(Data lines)
************

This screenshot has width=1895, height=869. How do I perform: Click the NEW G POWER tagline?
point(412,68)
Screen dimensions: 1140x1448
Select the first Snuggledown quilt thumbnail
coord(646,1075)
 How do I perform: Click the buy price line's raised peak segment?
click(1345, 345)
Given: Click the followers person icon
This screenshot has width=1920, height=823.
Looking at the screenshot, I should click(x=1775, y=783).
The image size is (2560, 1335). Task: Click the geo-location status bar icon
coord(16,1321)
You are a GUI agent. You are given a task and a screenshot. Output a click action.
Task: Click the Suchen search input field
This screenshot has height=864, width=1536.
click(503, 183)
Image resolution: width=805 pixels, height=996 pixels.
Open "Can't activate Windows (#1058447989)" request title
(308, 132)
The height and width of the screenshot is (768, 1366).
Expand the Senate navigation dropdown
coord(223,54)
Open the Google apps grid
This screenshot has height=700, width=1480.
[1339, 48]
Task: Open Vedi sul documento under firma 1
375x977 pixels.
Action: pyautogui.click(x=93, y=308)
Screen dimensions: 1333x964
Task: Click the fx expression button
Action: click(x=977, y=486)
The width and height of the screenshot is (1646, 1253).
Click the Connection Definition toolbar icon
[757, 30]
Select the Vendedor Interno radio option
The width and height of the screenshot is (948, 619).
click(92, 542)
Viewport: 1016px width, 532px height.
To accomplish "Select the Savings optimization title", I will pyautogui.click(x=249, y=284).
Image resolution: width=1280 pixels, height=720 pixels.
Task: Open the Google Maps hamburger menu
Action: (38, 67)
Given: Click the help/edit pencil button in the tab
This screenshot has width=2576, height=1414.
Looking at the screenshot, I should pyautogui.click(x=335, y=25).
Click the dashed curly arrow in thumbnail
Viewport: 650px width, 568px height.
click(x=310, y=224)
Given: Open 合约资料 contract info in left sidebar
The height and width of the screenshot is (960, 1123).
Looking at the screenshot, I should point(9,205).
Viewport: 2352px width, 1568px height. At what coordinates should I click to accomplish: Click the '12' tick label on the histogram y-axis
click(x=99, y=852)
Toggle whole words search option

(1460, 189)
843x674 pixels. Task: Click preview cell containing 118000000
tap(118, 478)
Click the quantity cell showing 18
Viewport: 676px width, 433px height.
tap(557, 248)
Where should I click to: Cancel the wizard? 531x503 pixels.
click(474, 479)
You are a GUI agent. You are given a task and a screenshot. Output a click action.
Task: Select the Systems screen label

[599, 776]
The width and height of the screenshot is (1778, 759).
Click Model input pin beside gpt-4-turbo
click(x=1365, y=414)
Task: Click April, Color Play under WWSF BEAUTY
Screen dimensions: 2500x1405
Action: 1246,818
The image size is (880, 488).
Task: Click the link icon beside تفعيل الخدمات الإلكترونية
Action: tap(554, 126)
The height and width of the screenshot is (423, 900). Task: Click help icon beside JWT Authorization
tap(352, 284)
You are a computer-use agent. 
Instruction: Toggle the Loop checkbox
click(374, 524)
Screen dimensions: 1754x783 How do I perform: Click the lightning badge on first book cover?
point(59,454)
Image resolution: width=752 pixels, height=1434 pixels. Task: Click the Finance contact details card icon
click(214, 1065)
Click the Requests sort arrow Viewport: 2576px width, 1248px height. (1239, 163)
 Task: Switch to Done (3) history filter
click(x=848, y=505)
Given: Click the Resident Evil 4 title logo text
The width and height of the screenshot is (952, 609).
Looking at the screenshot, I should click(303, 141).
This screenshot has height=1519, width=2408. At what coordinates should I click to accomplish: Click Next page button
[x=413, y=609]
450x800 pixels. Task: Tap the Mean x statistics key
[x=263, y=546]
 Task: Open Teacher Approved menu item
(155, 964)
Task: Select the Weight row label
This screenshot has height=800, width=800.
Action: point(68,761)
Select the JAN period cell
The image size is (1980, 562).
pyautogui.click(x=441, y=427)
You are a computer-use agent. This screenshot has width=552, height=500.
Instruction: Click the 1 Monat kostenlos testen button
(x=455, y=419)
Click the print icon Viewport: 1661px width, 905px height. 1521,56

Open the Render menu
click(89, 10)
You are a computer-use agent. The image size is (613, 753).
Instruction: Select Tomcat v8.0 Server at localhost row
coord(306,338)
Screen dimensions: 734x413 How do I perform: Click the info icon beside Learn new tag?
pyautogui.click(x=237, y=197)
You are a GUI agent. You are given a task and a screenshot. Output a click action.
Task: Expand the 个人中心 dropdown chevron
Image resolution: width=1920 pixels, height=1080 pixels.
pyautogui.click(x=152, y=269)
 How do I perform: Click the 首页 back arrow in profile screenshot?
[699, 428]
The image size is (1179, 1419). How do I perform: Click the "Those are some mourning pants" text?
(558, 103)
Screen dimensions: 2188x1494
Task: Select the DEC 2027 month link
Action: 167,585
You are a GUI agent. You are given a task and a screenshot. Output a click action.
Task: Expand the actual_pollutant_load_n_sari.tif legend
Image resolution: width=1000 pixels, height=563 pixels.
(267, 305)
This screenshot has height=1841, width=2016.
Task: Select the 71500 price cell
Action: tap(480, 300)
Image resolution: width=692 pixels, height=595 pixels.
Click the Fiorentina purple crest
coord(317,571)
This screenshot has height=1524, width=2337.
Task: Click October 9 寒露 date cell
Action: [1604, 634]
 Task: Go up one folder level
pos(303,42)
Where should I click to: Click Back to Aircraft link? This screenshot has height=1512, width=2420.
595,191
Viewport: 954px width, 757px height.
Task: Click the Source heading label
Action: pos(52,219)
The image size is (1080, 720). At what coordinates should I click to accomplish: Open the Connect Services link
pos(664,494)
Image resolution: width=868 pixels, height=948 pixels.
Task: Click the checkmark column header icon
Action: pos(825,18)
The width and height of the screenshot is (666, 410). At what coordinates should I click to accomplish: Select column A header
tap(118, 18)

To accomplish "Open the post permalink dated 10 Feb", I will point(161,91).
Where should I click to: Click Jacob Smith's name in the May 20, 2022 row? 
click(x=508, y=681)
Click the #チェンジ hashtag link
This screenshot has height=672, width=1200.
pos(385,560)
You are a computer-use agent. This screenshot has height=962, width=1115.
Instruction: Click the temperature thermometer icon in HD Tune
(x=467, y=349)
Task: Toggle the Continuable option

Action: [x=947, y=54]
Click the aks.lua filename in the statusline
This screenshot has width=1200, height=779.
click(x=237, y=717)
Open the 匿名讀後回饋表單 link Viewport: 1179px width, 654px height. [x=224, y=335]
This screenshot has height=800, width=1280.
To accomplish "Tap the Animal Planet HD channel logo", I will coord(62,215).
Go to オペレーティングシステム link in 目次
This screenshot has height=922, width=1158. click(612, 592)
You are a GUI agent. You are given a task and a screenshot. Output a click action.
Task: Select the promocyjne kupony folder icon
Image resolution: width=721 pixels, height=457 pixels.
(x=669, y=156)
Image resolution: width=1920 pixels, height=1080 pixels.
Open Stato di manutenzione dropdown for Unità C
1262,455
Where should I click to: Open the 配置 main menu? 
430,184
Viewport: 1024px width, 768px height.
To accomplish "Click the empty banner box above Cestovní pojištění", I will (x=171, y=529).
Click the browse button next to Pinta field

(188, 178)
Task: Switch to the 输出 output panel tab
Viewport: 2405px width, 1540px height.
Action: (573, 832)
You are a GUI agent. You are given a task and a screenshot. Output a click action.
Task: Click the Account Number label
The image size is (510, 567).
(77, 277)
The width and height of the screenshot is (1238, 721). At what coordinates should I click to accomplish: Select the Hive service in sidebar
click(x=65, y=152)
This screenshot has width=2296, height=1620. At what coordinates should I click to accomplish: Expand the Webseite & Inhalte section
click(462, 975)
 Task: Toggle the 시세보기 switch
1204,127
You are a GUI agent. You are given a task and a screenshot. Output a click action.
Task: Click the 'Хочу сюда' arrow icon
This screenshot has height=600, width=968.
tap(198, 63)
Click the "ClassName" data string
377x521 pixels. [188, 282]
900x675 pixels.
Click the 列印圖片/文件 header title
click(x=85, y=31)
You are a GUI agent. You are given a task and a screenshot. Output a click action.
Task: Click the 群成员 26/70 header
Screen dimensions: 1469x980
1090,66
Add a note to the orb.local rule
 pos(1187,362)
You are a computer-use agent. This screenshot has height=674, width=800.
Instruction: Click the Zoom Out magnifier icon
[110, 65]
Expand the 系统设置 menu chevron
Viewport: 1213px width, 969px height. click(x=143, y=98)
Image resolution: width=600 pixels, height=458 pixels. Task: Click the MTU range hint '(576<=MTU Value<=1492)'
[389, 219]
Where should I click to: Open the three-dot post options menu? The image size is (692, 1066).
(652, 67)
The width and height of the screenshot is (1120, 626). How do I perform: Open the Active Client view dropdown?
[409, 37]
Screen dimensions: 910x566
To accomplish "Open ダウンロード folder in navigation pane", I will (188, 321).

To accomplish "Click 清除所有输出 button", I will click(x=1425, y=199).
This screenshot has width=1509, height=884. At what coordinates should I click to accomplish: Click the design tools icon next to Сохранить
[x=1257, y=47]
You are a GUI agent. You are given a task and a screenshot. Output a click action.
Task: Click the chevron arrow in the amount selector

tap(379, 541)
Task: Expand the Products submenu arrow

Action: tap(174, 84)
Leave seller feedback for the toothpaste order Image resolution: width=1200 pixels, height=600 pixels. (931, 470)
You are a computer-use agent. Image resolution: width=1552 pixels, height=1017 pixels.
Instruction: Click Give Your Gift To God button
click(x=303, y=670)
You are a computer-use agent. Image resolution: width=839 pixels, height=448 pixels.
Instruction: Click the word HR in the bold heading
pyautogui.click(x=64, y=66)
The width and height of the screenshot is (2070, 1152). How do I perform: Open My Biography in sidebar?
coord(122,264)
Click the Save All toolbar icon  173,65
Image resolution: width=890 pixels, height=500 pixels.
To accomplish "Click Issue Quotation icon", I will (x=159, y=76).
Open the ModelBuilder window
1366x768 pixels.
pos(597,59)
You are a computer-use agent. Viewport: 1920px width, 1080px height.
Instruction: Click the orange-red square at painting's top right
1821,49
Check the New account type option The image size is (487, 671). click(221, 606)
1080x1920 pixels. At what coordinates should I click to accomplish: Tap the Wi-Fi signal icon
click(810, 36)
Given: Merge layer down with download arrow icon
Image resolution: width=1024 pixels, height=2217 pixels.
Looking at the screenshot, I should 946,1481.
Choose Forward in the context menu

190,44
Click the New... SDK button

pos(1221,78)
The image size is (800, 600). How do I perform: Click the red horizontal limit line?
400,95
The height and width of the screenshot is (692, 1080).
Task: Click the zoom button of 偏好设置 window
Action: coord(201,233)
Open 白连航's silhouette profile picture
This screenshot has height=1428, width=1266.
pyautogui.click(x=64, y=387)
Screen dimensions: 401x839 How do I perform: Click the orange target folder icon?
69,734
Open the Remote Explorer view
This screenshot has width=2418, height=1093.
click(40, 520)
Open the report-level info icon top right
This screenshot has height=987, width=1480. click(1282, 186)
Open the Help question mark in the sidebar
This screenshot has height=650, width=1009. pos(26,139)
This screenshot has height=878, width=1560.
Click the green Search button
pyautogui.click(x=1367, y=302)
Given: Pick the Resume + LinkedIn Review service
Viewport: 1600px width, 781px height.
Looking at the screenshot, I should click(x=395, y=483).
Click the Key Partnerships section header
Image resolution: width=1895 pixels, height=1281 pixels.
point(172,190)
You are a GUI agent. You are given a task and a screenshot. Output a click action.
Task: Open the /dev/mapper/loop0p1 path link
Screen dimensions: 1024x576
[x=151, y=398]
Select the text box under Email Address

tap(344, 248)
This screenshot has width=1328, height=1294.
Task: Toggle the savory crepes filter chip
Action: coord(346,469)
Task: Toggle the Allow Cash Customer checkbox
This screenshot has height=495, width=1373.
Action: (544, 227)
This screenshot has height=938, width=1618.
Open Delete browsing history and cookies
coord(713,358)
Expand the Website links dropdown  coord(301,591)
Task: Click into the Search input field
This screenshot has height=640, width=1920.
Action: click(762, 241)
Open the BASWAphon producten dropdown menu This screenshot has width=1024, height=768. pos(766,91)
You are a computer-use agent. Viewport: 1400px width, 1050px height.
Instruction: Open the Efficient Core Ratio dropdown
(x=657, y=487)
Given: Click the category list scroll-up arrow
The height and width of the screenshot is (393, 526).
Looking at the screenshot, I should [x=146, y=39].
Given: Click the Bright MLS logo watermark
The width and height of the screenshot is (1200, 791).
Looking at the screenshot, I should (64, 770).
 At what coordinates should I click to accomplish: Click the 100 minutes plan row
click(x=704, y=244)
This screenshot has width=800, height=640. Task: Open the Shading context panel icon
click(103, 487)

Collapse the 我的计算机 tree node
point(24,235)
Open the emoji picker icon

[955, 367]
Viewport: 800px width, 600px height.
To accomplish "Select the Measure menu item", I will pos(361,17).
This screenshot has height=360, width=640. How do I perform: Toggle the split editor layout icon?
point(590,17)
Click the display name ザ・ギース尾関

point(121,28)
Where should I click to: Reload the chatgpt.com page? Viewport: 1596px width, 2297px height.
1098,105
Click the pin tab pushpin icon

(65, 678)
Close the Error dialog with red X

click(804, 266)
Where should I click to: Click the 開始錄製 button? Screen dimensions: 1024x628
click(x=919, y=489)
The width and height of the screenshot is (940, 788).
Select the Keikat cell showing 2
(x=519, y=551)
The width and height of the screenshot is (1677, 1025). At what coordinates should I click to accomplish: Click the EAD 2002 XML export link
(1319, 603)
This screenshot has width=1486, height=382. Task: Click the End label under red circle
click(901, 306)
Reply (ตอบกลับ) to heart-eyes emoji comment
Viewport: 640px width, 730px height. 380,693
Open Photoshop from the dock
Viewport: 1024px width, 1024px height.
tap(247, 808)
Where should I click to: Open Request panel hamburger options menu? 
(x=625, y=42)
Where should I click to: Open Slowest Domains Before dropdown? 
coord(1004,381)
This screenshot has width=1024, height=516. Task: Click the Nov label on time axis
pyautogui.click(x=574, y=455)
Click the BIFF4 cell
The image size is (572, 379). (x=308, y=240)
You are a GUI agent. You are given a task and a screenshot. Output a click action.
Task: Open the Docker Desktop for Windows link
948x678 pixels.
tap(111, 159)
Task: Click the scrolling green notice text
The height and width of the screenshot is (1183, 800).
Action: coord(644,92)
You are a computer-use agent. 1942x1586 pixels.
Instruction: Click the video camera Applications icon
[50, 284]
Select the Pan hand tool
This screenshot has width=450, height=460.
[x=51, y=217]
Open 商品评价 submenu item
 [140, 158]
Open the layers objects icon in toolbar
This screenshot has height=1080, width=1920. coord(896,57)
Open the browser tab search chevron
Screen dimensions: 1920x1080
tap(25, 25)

************

▶ WHAT IS NEEDED
Copy word for word everything in the items from the line containing "The width and height of the screenshot is (940, 788)." down to the line containing "tap(111, 159)", with both of those lines included.

▶ THE REPLY
The width and height of the screenshot is (940, 788).
Select the Keikat cell showing 2
(x=519, y=551)
The width and height of the screenshot is (1677, 1025). At what coordinates should I click to accomplish: Click the EAD 2002 XML export link
(1319, 603)
This screenshot has width=1486, height=382. Task: Click the End label under red circle
click(901, 306)
Reply (ตอบกลับ) to heart-eyes emoji comment
Viewport: 640px width, 730px height. 380,693
Open Photoshop from the dock
Viewport: 1024px width, 1024px height.
tap(247, 808)
Where should I click to: Open Request panel hamburger options menu? 
(x=625, y=42)
Where should I click to: Open Slowest Domains Before dropdown? 
coord(1004,381)
This screenshot has width=1024, height=516. Task: Click the Nov label on time axis
pyautogui.click(x=574, y=455)
Click the BIFF4 cell
The image size is (572, 379). (x=308, y=240)
You are a GUI agent. You are given a task and a screenshot. Output a click action.
Task: Open the Docker Desktop for Windows link
948x678 pixels.
tap(111, 159)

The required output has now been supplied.